A picture of the civil war in southern lady yankee spy a book by elizabeth varon

The ultimate finding in her case was, "no action to be taken. Elizabeth's father came to Richmond in at the age of 16 and, within twenty years, had built up a prosperous hardware business and owned several slaves.

Richmond Unionists worked with Van Lew to provide escapees with safe houses, with passes and disguises, and with guides and contacts to take them to Union lines.

Elizabeth Van Lew

Her father was a prosperous hardware merchant until his death in Varon's powerful biography brings Van Lew to life, showing how she used the stereotypes of the day to confound Confederate authorities who suspected her, but could not believe a proper Southern lady could be a spyeven as she brought together Union sympathizers at all levels of society, from slaves to slaveholders.

Grant even gave Van Lew money for her services to the Union. Beymer to publish the first biography of Van Lew in Harper's Monthly.

Starting inarmy commanders took it upon themselves to initiate investigations of antiwar sentiment in those states. She relied on her family's wealth to bribe Confederate prison guards and officials, as well as her family's social standing, which she parlayed into numerous favors from influential Confederates, including the provost marshal.

She spent 10 days in jail before Van Lew paid her bail. Van Lew did not see herself as someone who betrayed the South; rather she believed that secessionists and Confederates were the traitors to Virginia's heritage of political moderation.

Such fugitives became valuable means of transmitting military intelligence, and by early Van Lew had become an active agent in smuggling that information first to Benjamin Butler, stationed at nearby Fort Monroe, and later to Ulysses S.

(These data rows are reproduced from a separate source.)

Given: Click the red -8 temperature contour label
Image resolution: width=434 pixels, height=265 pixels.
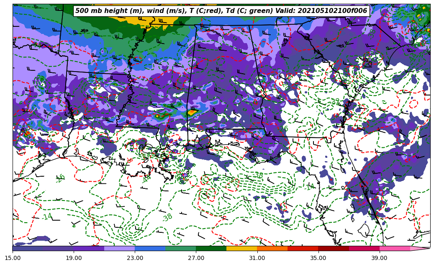Looking at the screenshot, I should coord(130,160).
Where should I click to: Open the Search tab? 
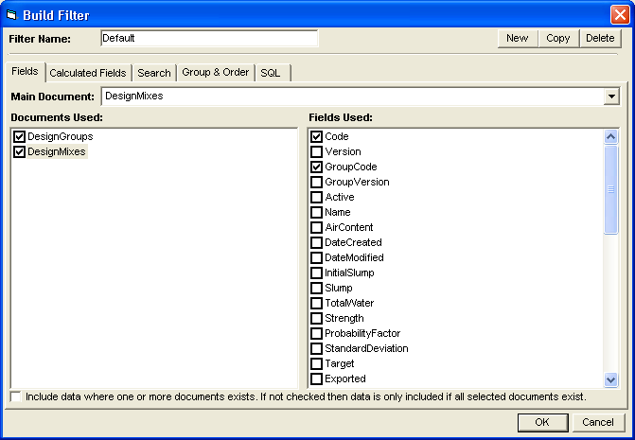[154, 73]
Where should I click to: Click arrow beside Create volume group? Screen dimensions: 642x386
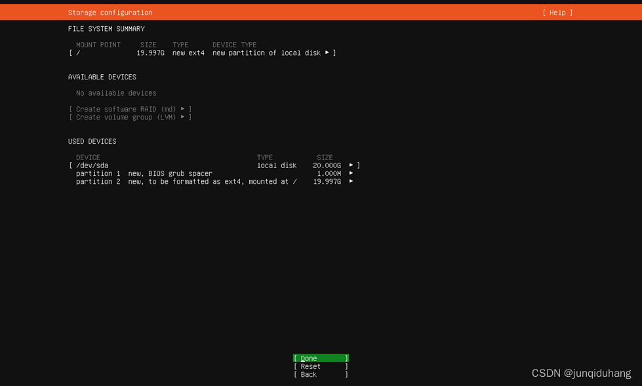click(x=183, y=118)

And to unsubscribe register, please contact by phone is freekindleclubebooks. Her family mansion proved a safe way station for fugitives on the perilous journey beyond Confederate lines. But her Unionism, Republican politics, and outspoken support of racial justice earned her a lifetime of scorn in the former Confederate capital.

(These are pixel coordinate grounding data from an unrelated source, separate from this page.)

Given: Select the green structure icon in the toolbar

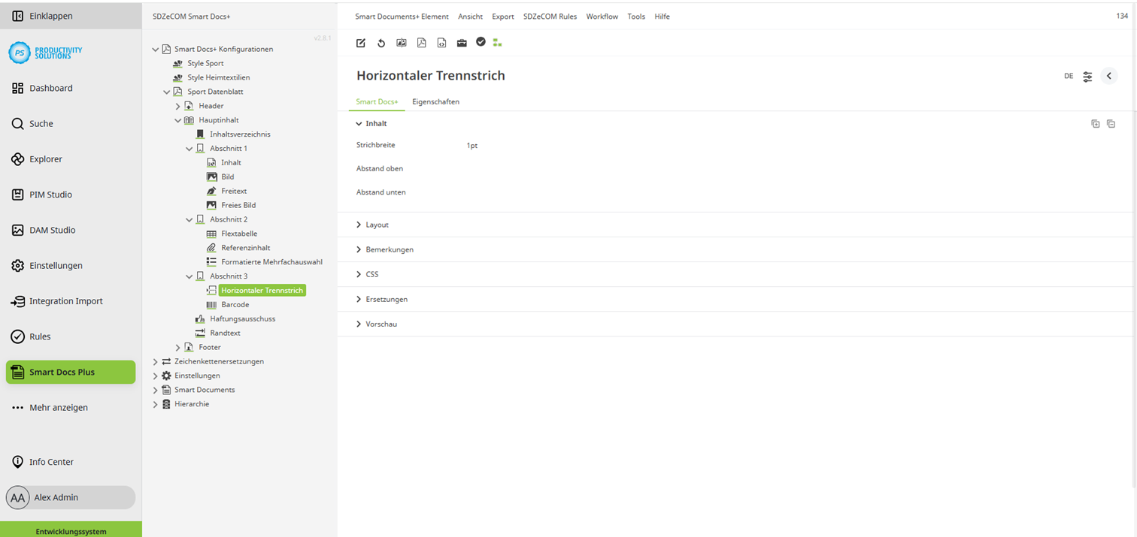Looking at the screenshot, I should [x=497, y=43].
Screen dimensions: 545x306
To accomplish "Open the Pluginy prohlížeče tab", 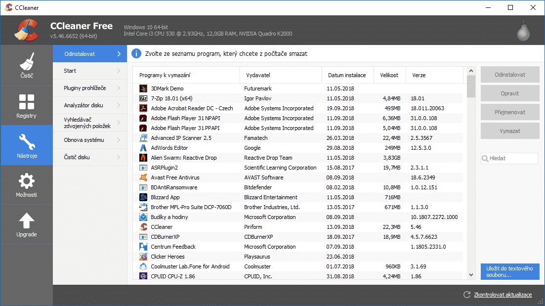I will pos(84,88).
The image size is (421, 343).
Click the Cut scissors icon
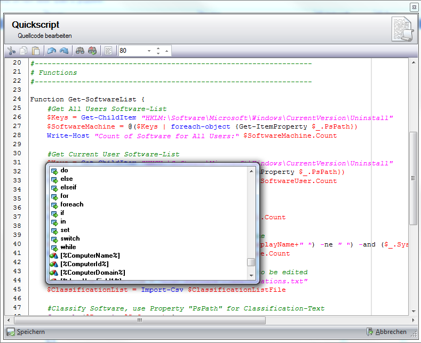coord(11,51)
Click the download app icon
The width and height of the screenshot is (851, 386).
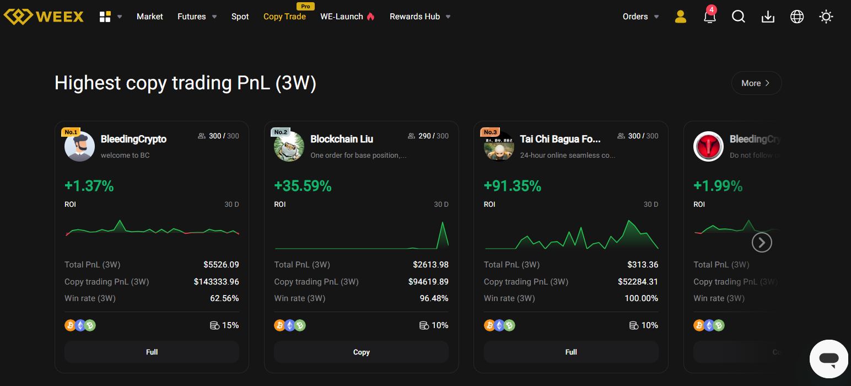[x=768, y=17]
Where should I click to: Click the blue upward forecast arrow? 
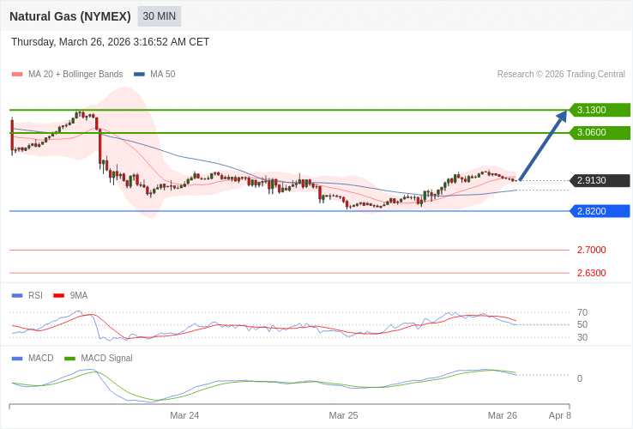544,145
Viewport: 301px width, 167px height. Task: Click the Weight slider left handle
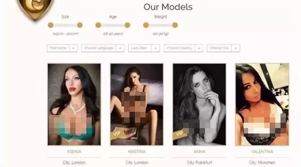point(146,25)
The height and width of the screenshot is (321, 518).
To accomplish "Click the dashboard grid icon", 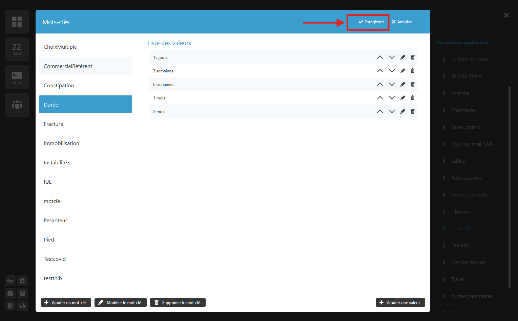I will [17, 22].
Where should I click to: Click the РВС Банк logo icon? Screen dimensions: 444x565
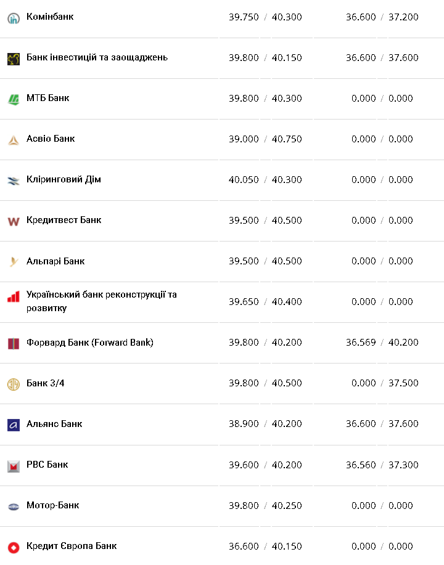(14, 466)
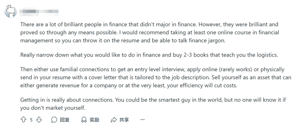Click the paragraph starting "There are a lot"

pos(150,33)
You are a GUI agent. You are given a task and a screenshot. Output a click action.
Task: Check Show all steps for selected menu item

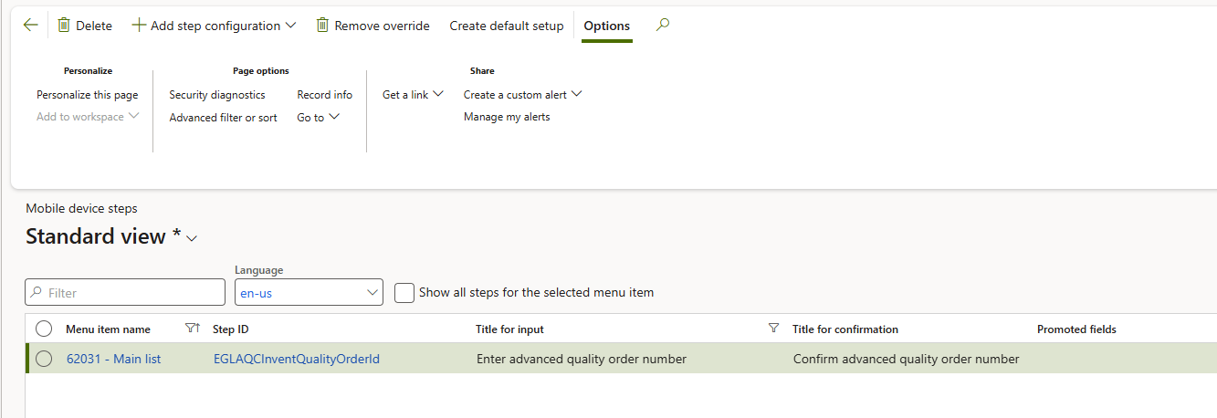[x=404, y=292]
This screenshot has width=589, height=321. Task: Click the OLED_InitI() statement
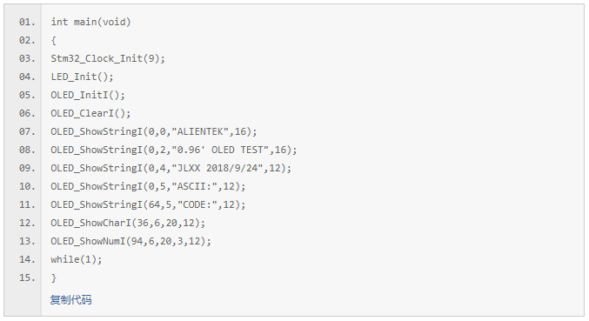pos(88,95)
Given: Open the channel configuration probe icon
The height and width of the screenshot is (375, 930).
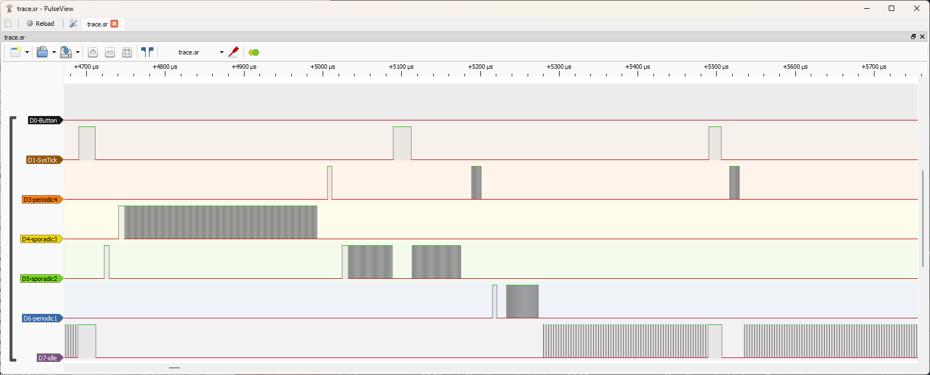Looking at the screenshot, I should pyautogui.click(x=234, y=52).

So in order to tell her story I had to use as much imagination as research. Return to the Dictionary of Virginia Biography Search page. Grant named her postmaster of Richmond--a top notch smash with custom for this politically influential post.

Butler enlisted her and her fellow Unionists into Federal service. Revere, whom she had aided during the war, donated the tombstone. Varon found a record at St. See if you have enough points for this item.

A lot of people would have benefitted from saying so, You're always stuck with the sources that you got. Not one of the four daily Richmond newspapers, however, hinted at mental instability in the obituaries they published, although two of them printed very unflattering caricatures of her.

Mary Bowser, who had been enslaved by the Van Lew family, was sent North to get an education.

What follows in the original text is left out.